*WHAT IS EXPECTED*
Could you print only the lines from the one containing "Instruction: Select the" through the end of the listing below, unchanged?

*GIVEN DATA*
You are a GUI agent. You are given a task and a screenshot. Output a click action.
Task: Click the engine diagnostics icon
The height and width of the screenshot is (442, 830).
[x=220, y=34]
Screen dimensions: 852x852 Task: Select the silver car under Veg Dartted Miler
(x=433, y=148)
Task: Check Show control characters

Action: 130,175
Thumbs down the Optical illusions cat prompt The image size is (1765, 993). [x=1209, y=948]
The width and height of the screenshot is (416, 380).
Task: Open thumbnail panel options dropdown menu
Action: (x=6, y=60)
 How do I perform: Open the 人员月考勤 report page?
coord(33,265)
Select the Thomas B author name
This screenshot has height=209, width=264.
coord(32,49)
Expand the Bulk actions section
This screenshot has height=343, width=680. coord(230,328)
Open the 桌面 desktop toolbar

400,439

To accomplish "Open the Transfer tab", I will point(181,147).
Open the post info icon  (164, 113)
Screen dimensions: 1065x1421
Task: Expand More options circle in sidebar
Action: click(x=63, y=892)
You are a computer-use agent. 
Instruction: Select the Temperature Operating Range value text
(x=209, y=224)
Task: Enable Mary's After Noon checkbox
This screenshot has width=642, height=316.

*THE COMPLETED TASK*
Instruction: Select the Temperature Operating Range value text
(x=209, y=224)
Task: Enable Mary's After Noon checkbox
This screenshot has width=642, height=316.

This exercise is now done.